Neste sentido, será importante em nossa análise situar o “texto” em relação à instituição que o produz, no caso a Rede Globo de Televisão, e as condições para que ele tenha surgido e se afirmado como produto cultural. Através da práxis interdisciplinar defendida pelos Estudos Culturais, tentaremos encontrar estas relações e depreender daí novos significados para os elementos cômicos encontrados. Quanto às condições capitalistas de consumo a que aponta Johnson, a presente pesquisa apresentará um apanhado geral das condições econômico-sociais brasileiras na década de 1990, não adentrando em um estudo específico de recepção neste momento.

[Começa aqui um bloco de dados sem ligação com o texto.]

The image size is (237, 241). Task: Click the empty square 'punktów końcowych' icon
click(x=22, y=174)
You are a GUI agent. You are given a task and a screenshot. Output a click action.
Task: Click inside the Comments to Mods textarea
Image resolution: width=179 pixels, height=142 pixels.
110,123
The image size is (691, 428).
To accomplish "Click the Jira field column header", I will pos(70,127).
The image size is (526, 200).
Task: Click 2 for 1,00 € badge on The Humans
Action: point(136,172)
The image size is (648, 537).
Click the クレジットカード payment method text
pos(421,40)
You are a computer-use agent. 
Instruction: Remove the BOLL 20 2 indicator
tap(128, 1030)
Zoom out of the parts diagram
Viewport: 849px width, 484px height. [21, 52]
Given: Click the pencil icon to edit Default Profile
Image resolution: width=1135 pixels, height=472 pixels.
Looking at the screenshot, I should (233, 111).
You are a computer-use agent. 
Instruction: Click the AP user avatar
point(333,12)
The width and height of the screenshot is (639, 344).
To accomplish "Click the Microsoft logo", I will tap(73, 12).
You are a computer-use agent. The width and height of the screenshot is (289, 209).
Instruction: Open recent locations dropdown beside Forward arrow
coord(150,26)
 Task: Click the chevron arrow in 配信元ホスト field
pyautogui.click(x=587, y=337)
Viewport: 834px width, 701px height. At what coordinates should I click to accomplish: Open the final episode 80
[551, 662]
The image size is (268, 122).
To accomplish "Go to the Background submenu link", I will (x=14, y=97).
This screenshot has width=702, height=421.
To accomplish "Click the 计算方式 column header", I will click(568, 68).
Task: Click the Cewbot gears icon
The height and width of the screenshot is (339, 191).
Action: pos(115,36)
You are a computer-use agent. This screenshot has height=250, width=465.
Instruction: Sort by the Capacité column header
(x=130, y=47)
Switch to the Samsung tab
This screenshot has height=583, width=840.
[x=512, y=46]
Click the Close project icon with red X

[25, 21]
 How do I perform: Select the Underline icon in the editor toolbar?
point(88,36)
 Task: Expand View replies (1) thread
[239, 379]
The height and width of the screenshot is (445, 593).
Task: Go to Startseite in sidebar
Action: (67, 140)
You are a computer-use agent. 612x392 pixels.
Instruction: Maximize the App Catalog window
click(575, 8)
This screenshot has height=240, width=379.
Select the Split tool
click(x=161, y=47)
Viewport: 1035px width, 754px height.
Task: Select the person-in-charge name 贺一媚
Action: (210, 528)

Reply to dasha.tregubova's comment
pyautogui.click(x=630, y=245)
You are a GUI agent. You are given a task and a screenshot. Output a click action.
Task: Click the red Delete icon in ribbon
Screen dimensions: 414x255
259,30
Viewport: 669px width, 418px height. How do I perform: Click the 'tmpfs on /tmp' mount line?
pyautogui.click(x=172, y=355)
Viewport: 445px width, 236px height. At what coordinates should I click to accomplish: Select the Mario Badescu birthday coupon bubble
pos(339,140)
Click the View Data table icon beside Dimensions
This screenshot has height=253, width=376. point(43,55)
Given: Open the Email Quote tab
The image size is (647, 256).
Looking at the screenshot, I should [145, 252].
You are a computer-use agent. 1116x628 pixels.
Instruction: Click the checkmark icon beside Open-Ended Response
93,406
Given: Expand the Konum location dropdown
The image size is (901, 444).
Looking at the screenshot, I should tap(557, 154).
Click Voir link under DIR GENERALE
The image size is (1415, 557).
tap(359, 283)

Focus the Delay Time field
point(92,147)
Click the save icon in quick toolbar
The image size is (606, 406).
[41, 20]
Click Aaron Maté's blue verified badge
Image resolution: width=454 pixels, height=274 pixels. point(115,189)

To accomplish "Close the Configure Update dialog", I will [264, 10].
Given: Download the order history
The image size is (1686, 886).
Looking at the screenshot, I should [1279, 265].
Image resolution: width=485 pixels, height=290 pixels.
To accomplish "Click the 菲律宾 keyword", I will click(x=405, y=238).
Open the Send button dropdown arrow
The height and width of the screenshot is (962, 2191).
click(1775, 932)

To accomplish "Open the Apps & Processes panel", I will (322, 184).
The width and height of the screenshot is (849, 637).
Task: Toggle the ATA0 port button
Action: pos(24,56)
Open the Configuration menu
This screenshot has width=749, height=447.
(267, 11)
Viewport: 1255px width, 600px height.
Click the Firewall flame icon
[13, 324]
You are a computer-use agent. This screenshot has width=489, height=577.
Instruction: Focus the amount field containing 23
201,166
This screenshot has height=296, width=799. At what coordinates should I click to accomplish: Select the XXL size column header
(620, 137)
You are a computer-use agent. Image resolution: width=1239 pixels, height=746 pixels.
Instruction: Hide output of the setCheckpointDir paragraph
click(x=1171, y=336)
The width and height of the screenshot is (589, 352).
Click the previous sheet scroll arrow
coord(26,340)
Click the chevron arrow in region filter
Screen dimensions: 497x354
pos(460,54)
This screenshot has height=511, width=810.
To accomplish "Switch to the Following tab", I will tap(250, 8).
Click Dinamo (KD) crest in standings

Entendendo que o pesquisador faz escolhas na abordagem de seu objeto, e que o circuito de Johnson é um “guia” para orientar este caminho, optamos, na presente pesquisa, por lançar nosso olhar com maior intensidade sobre três dos quatro pontos do modelo apresentado: produção, texto e culturas vividas - compreendendo que mais importante que dar conta do “todo” é entender e problematizar a relação entre as partes. Ainda que com esta ressalva, entretanto, o “espectador” será levado em conta na análise, uma vez que consideramos a “leitura” como parte essencial do próprio texto e do processo de comunicação. Nas palavras de Robert Kolker: “para um texto ser completo, ele precisa ser visto, lido, escutado por alguém” (2000, p. 10, tradução nossa). No caso de nosso objeto de pesquisa, voltado aos elementos do cômico nos diálogos de ACVP, entendemos como ainda mais importante o papel de quem assiste, já que o humor existe somente quando provoca o riso, e este riso é sempre “do outro”.

Para compreender o riso, é preciso colocá-lo em seu meio natural, que é a sociedade; é preciso, sobretudo, determinar sua função útil, que é uma função social. [...] O riso deve corresponder a certas exigências da vida em comum. O riso deve ter uma significação social (BERGSON, 2001, p. 6).